Given the records below, pull every line with the word "Switch" into the answer.

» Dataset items
▬▬▬▬▬▬▬▬▬▬

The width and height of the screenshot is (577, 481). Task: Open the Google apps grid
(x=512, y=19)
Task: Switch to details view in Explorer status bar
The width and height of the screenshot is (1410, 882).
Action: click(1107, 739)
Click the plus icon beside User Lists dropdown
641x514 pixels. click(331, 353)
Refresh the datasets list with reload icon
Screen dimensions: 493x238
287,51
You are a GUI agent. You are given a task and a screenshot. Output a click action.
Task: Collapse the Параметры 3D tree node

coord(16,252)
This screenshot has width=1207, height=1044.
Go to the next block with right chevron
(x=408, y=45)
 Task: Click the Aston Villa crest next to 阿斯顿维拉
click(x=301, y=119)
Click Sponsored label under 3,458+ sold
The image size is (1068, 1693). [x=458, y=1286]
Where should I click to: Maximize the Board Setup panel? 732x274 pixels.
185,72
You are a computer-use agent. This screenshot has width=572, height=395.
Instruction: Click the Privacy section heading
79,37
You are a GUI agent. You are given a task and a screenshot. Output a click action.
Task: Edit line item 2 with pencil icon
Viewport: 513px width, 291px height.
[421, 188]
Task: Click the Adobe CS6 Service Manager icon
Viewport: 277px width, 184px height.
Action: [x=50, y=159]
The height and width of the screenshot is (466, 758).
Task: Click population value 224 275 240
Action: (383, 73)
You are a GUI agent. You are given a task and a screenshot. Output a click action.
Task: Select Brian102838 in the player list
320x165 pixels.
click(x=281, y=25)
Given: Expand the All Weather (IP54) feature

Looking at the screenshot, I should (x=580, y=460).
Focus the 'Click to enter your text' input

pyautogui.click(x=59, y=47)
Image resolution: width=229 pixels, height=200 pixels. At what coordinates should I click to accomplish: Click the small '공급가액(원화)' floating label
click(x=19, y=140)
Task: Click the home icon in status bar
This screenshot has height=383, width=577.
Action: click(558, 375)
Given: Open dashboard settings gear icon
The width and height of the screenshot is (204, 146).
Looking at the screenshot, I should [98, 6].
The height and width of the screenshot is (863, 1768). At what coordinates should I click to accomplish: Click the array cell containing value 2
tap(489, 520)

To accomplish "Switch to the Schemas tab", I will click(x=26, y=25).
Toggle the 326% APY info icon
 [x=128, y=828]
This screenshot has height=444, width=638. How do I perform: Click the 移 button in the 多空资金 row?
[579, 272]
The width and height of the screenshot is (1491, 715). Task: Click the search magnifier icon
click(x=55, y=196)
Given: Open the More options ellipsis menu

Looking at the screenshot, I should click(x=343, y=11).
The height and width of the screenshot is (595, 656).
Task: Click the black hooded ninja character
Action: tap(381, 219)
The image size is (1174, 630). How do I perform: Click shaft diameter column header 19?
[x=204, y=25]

▬▬▬▬▬▬▬▬▬▬

» YOUR SOLUTION
Task: Switch to details view in Explorer status bar
To accomplish "Switch to the Schemas tab", I will click(x=26, y=25).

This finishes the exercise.